Charles Tilly dies at 78

Here is one obituary.  Tilly was a historical sociologist but he had an influence on economic history as well, including the New Institutional Economics:

Dr. Tilly mined immense piles of original documents for raw data and
contemporary accounts – including municipal archives, unpublished
letters and diaries – that he used to develop theories applicable to
many contexts. A particular interest was the development of the nation
state in Europe, which he suggested was partly a military innovation.
In his 1990 book “Coercion, Capital, and European States, AD 990-1990”
(Blackwell), he argued that the increasingly large costs of gunpowder
and large armies required big, powerful nation states with the power to
tax.

In 1985, he gave early indications of his argument that war
made states in an article that said nation states, with their
monopolies on violence, function like gangsters’ protection rackets. He
said that governments emphasize, create and stimulate external threats,
then ask their citizens to pay for defense.
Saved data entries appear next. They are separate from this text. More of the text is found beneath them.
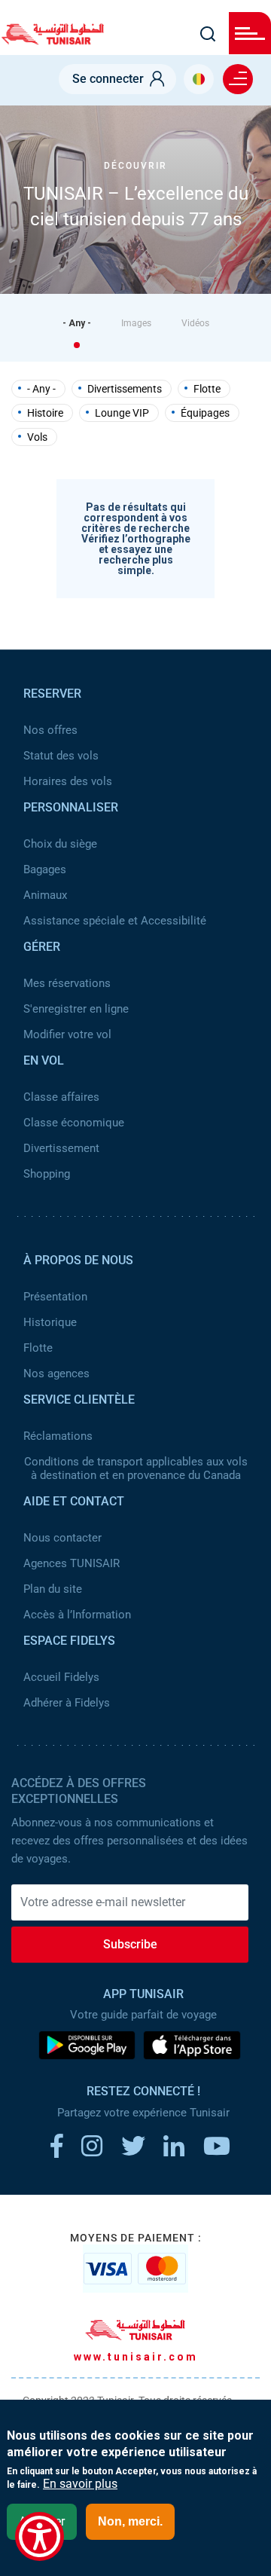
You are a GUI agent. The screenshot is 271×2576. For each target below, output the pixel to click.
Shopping (46, 1174)
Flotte (207, 389)
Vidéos (195, 323)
I think of his mid-career work as being most important, such as his The Formation of National States in Western Europe.  In any case America has lost one of its leading social scientists.  Wikipedia offers good links.  Here is Tilly on how to do social science work, recommended.

Comments

William H. McNeill in Pursuit of Power http://www.amazon.com/Pursuit-Power-Technology-Society-D/dp/0226561585 had similar vision on role of weapons, though a bit different in details.

Phew. After reading just the title, I was afraid that it was the guy from the covers of the New Yorker that died.